Derivation of insertin.

Abstract

Insertin is an actin-binding protein that has been isolated from chicken gizzard smooth muscle that has been shown to be highly homologous to amino acids 962-1292 of tensin [Weigt et al., 1992]. Because of the high homology, we investigated the question whether the mRNAs of insertin and of tensin are derived from the same gene by alternative splicing, whether insertin and tensin are encoded by two different genes, or whether insertin is a proteolytic fragment of tensin. In a Northern blot analysis, mRNA from chicken gizzard was hybridized with oligonucleotides specific for tensin and for the insertin domain of tensin. The tensin-specific oligonucleotide hybridized only with the previously reported 8- and 10-kbp RNAs. However, the insertin domain-specific oligonucleotide hybridized with a 1.2 and a 1.6 kbp RNA in addition to the 8 and 10 kbp RNA. The 1.2- and 1.6-kbp RNA occurred in small amounts, as compared with the 8- and 10-kbp RNA. Southern blot analysis of DNA cleaved by the restriction endonucleases BamH1 and HindIII demonstrated that only one gene for the insertin and tensin exists.

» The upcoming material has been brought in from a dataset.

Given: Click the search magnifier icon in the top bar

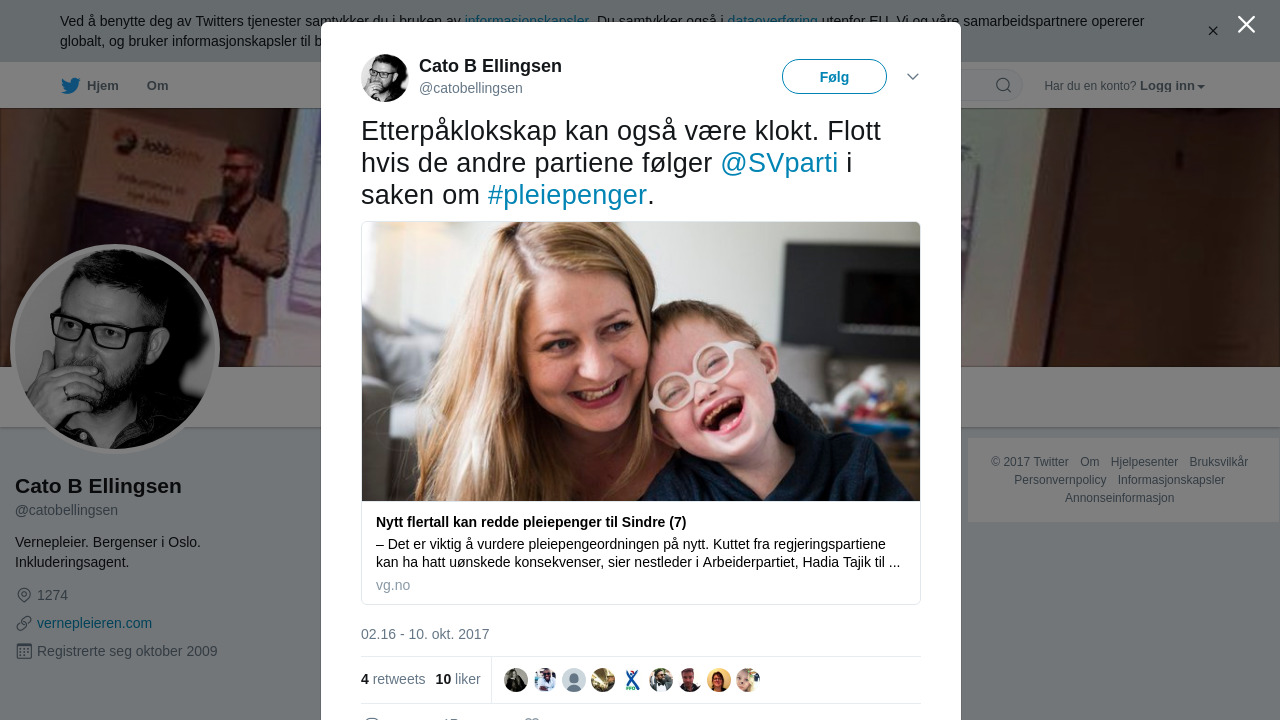Looking at the screenshot, I should (1003, 85).
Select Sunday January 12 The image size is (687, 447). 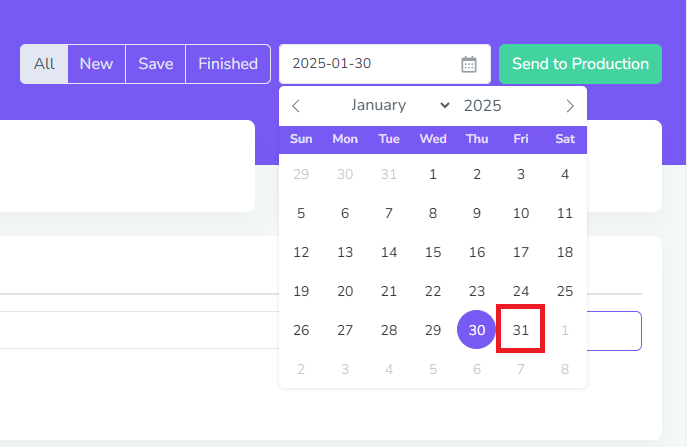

Insertin isolated from chicken gizzard smooth muscle was investigated by mass spectrometry. The N-termini of three isolated peptides were found to begin at adjacent amino acids and were likely to be formed from tensin by proteolysis. The results suggest that, for insertin, an mRNA exists that is derived from one gene common for insertin and tensin. However, the insertin-specific mRNA contributes relatively little to expression of insertin domains in cells. Insertin preparations from chicken gizzard contain mainly insertin domains formed from tensin by proteolysis.